Ya, aku yakin bahwa hati seseorang akan luluh pada waktunya.
Aku rasa aku gak
perlu lagi menanyakan kabarmu, karena sudah pasti jawabanmu ‘selalu baik.’ Ya,
kamu selalu menjawab seperti itu. Aku hanya berharap kamu benar sedang baik.
Seminggu yang lalu
aku bertemu dengan kedua orang tuamu, aku menghampiri, kita ngobrol basa-basi
awalnya, dan akhirnya beliau menceritakan semua tentangmu. Maaf, kalo
sebenarnya kamu gak menginginkan orang lain tahu dengan masalahmu. Dan kamu
nggak perlu menyalahkan kedua orang tuamu, aku rasa orang tuamu menceritakan
hal itu karena beliau ingin yang terbaik untukmu.
Ternyata, nggak ada
yang berubah dari kamu, ya? Bahkan sikap keras kepalamu masih sama seperti
dulu. Mungkin jika saat ini kita sedang berbicara berhadap-hadapan, mungkin
kamu akan memakiku seperti biasanya; “Gak
usah kamu urus hidup orang lain. Urus aja hidup kamu sendiri!”
Din, aku
mencintaimu. Sejak dulu, bahkan sejak awal kamu membenciku aku sudah
mencintaimu. Terdengar aneh memang, bagaimana seseorang bisa mencintai orang
lain yang jelas-jelas membenci dirinya. Tapi, cinta nggak perlu terori apapun,
Din. Cinta akan datang di saat tak terduga dan kepada siapa. Dan cinta selalu
punya keajaiban untuk menyatukan seseorang agar saling mencintai. Kamu tahu,
aku sedang menunggu keajaiban itu datang.

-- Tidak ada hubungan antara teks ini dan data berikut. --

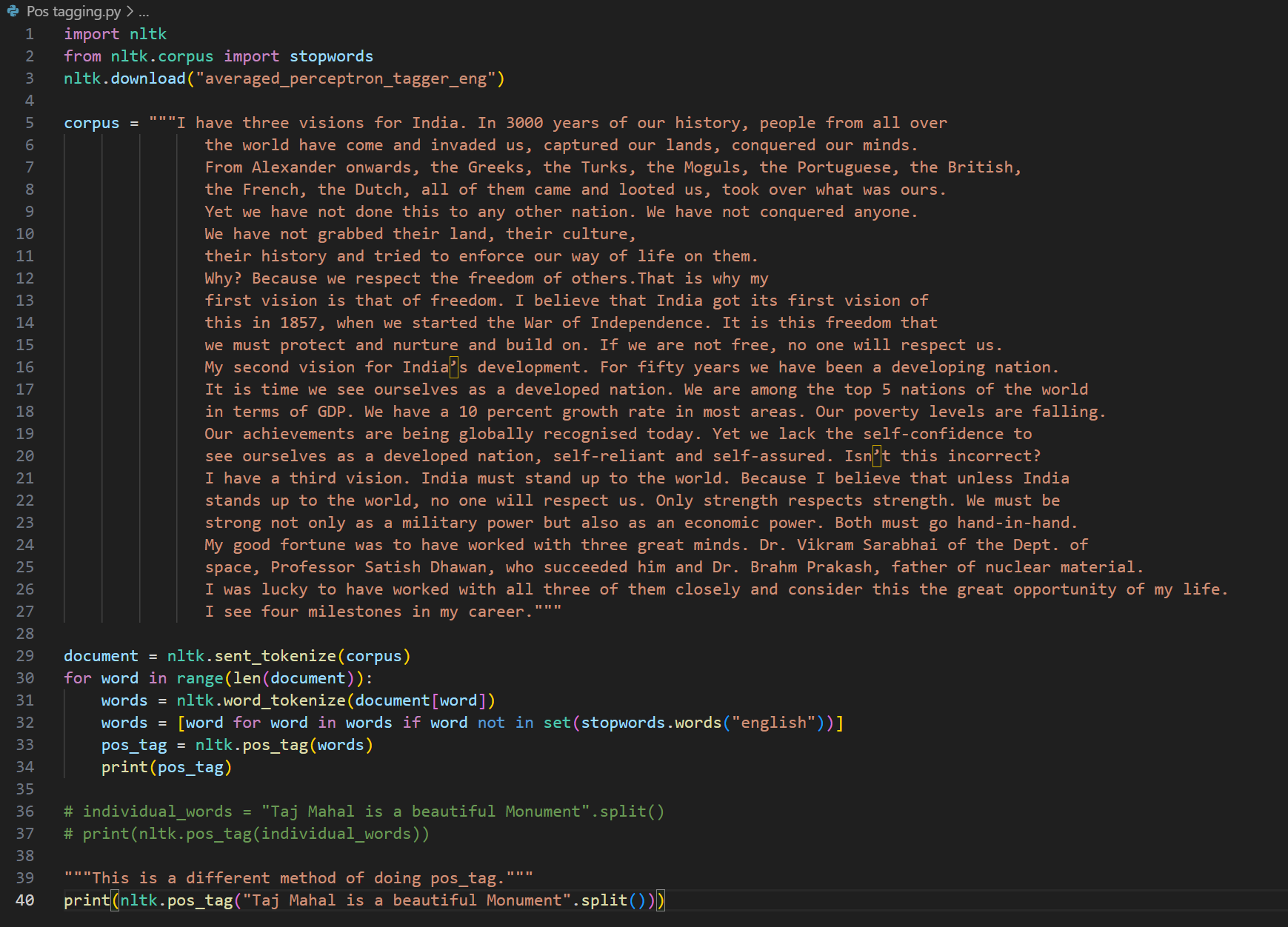1288x927 pixels.
Task: Click the "range" builtin on line 30
Action: (199, 678)
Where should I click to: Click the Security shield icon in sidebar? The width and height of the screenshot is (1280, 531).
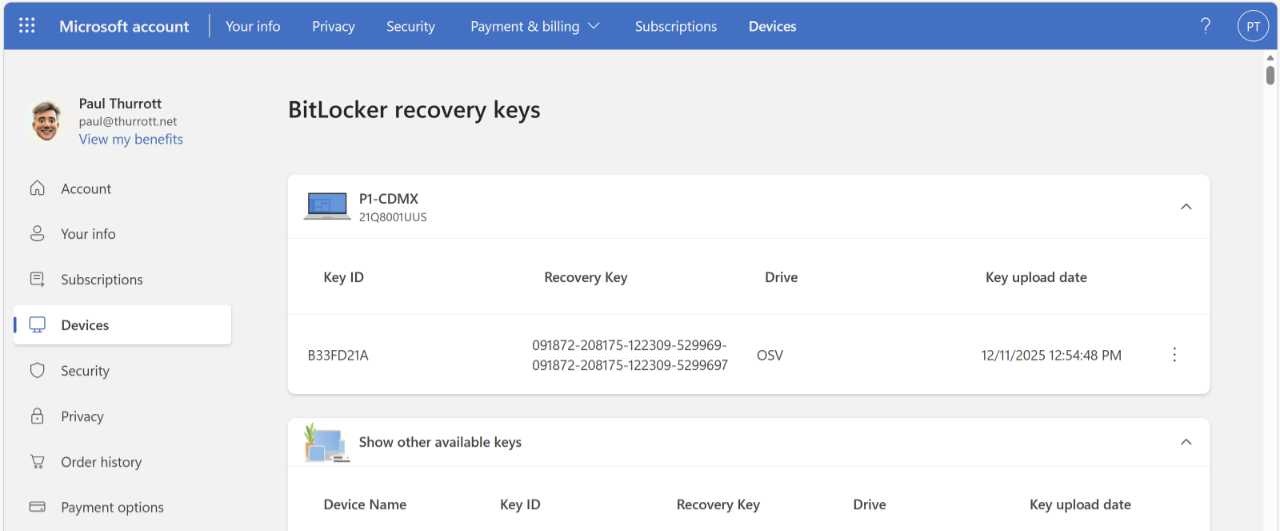(x=38, y=371)
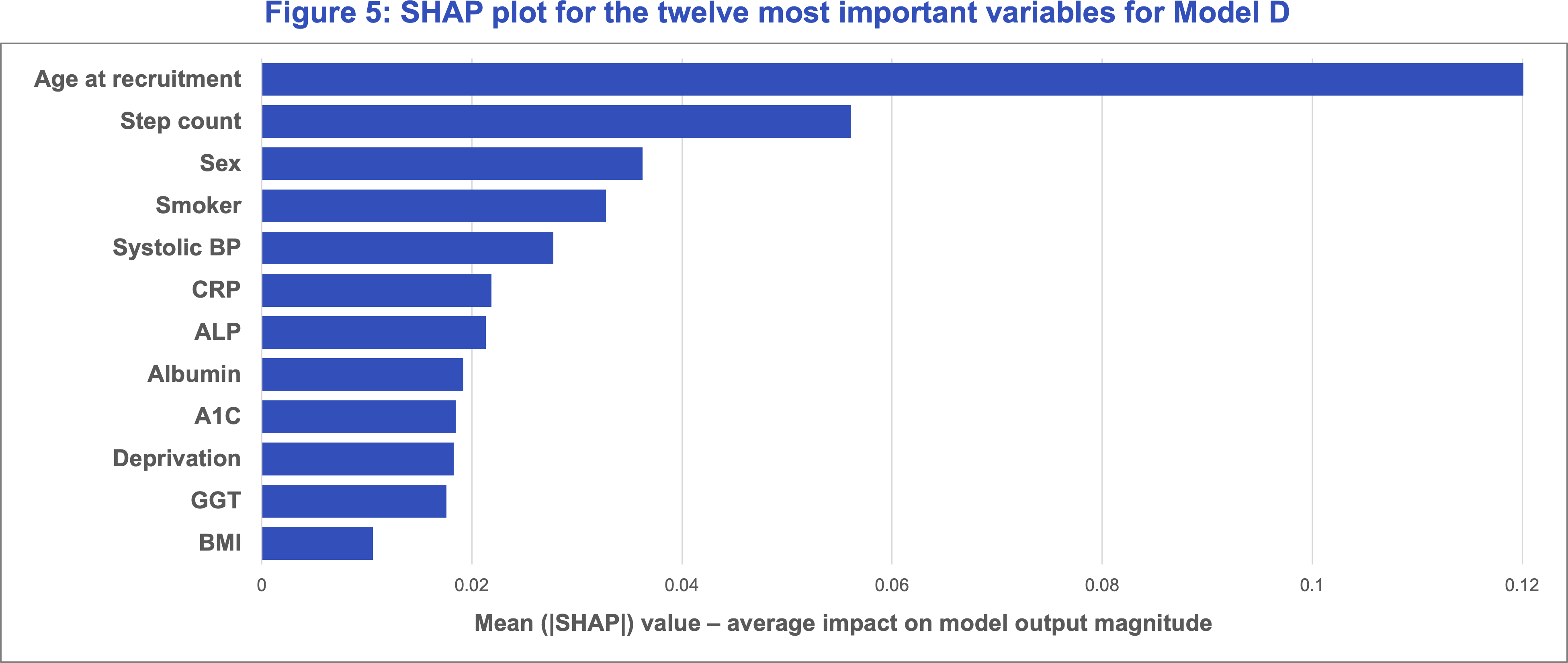The image size is (1568, 663).
Task: Select the Deprivation bar
Action: pos(358,459)
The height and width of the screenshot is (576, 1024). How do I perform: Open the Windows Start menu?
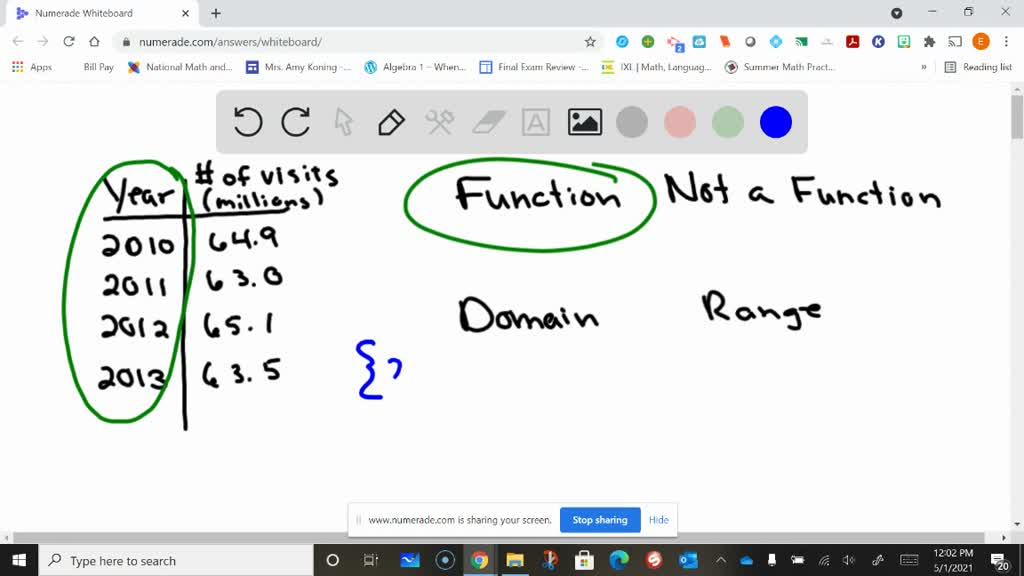pos(18,561)

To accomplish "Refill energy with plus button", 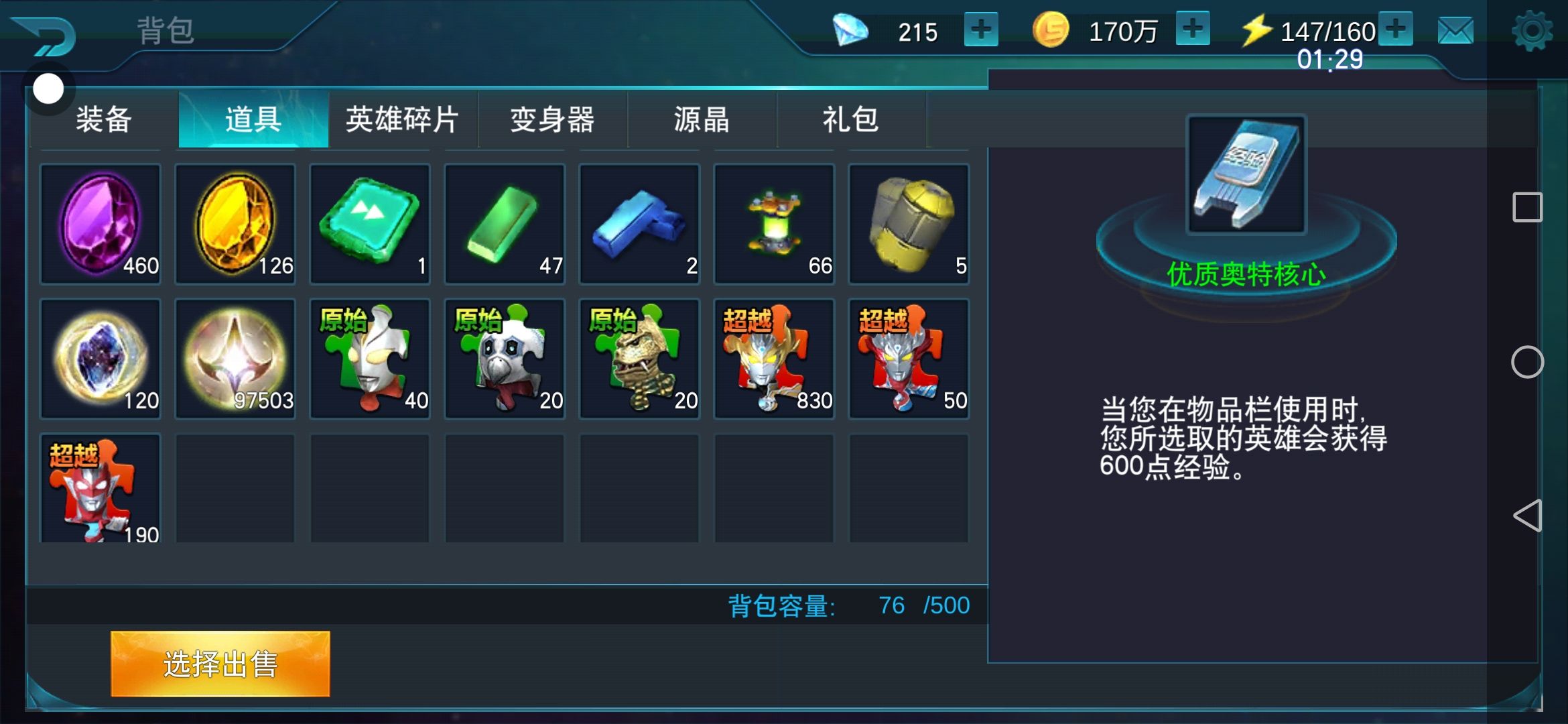I will coord(1396,29).
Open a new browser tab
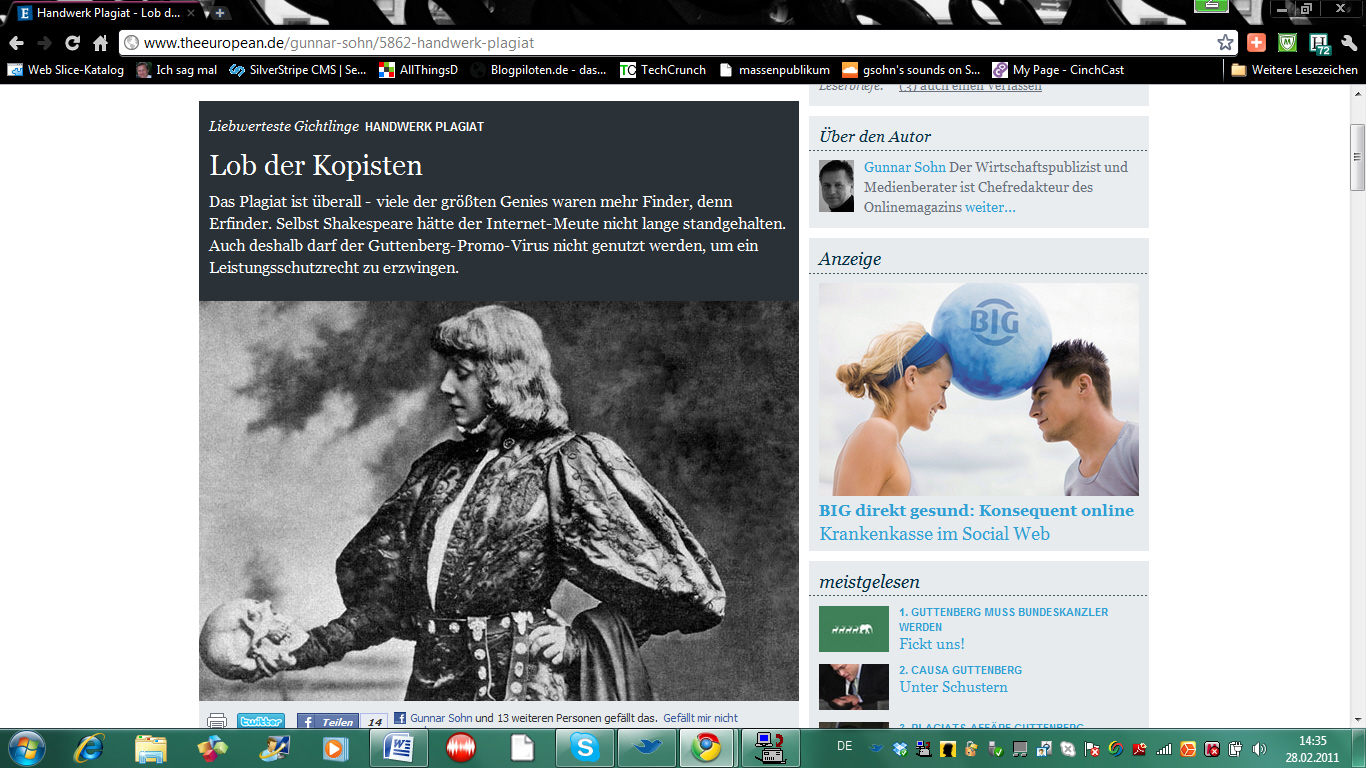 (x=220, y=13)
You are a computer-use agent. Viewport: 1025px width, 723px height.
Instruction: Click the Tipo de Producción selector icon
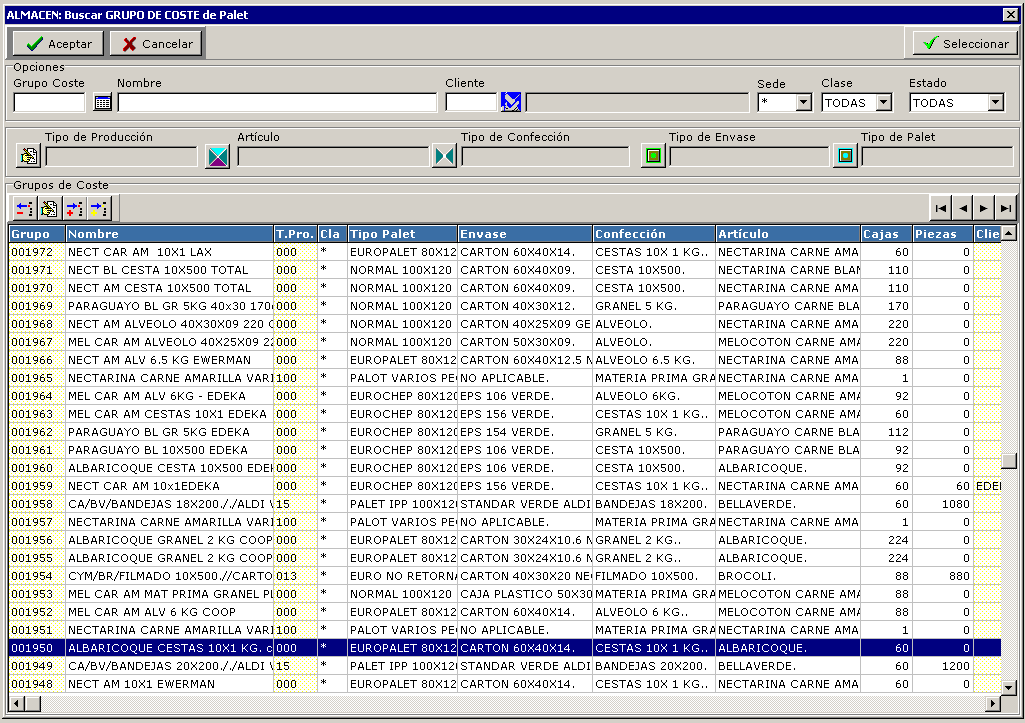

Dan kali ini Tuhan telah memberikan
keajaiban-Nya.
Mungkin terdengar
basi buat kamu kalo aku terus-terusan mengatakan hal yang sama tentang
kecintaanku. Jadi, aku biarkan Tuhan akan membawa kemana perasaanku untuk
bertemu denganmu, akhirnya.
Oh, iya, mungkin
kamu bertanya-tanya apa aja yang sudah orang tuamu ceritakan ke aku.
Baik, aku akan
menceritakannya ke kamu, dan aku harap, ini tidak akan menyakitimu. Dari apa
yang orang tuamu ceritakan, aku menjadi tahu bahwa apa yang sering kamu bilang,
“Aku selalu baik” sebenarnya tidak
pada kenyatannya. Kamu tidak sedang baik, kan? Kenapa semua yang kamu katakan
dan kamu tunjukkan ke orang-orang tidak sejujur hatimu?
Ternyata keras
kepalamu lebih parah dari apa yang aku tahu selama ini. Kamu lebih batu dari
yang akau kira. Ya, karena kamu telah bersikap keras kepala pada dirimu
sendiri. Kenapa harus kamu tutupi tentang penyakitmu dan bersikap selalu baik
di hadapan orang-orang? Apa kamu nggak percaya bahwa orang-orang disekitarmu
akan bisa membantumu? Atau kamu berpikir bahwa kamu nggak perlu minta bantuan
orang lain?
Din, banyak orang
yang menyanyangimu dan mereka akan dengan senang hati membantumu jika kamu mau.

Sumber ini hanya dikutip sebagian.